Failure to Accurately Account for Controlled Substances in Narcotic Ledgers
Penalty
Summary
The facility failed to ensure the accuracy of Narcotic Ledgers for two medication carts, resulting in discrepancies in the accounting of controlled substances. According to facility policy, a physical inventory of controlled medications was to be conducted by two licensed staff at each shift change, with documentation on the record and immediate reporting of any discrepancies to the Director of Nursing. However, observations and record reviews revealed that the required procedures were not consistently followed. On one cart, a review of the Narcotic Ledger showed 21 tablets remaining on a page, but the corresponding medication card was missing from the cart. A registered nurse admitted to not catching the missing card during the shift count and stated that only the physical cards in the lock box were counted, rather than verifying each page of the ledger as required. On another cart, multiple pages in the Narcotic Ledger showed transfers of controlled medications to other units with only one nurse's initials, rather than the required signatures of both the releasing and receiving nurse.
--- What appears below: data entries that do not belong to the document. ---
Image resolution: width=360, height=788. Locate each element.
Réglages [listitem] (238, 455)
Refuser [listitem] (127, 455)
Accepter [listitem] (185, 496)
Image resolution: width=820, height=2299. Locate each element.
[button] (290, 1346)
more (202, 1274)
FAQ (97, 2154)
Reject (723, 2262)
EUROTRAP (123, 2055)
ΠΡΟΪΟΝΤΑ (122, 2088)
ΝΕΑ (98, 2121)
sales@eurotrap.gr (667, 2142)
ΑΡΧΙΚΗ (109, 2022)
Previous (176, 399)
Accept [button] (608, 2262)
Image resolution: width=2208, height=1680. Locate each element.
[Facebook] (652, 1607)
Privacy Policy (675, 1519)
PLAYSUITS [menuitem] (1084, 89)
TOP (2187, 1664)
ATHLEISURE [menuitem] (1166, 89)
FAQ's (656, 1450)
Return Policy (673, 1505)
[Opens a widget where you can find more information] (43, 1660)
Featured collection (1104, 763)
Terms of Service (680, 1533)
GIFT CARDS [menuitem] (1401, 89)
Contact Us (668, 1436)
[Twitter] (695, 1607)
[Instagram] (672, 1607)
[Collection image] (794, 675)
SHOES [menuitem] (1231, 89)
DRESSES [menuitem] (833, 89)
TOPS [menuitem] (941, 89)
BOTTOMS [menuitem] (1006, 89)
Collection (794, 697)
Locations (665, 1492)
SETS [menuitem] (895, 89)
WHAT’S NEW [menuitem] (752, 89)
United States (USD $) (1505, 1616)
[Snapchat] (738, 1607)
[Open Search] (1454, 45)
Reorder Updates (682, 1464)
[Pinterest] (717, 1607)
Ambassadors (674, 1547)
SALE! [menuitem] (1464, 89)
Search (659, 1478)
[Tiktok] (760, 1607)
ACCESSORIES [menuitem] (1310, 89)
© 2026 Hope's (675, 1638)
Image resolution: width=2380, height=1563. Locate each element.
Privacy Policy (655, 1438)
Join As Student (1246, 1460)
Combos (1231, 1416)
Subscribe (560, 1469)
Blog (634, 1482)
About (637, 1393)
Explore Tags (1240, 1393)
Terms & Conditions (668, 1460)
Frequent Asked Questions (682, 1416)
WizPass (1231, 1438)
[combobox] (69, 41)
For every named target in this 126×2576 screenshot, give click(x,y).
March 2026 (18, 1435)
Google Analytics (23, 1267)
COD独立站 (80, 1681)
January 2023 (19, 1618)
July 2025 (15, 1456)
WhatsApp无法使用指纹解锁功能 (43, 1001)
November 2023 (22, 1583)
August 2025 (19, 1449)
Several pages also lacked medication names, prescription numbers, or proper identification of the medication form, and some pages had no nurse signature for medication card transfers. Interviews with nursing staff confirmed that the expected process of going page by page in the Narcotic Ledger to ensure all controlled medications were accounted for was not followed. Staff acknowledged the importance of this process in preventing narcotic diversion and ensuring accurate accounting of controlled substances, but admitted to not adhering to the established procedures. The Director of Nursing also confirmed the expectation for both nurses to sign the ledger during transfers and for staff to verify each page during counts.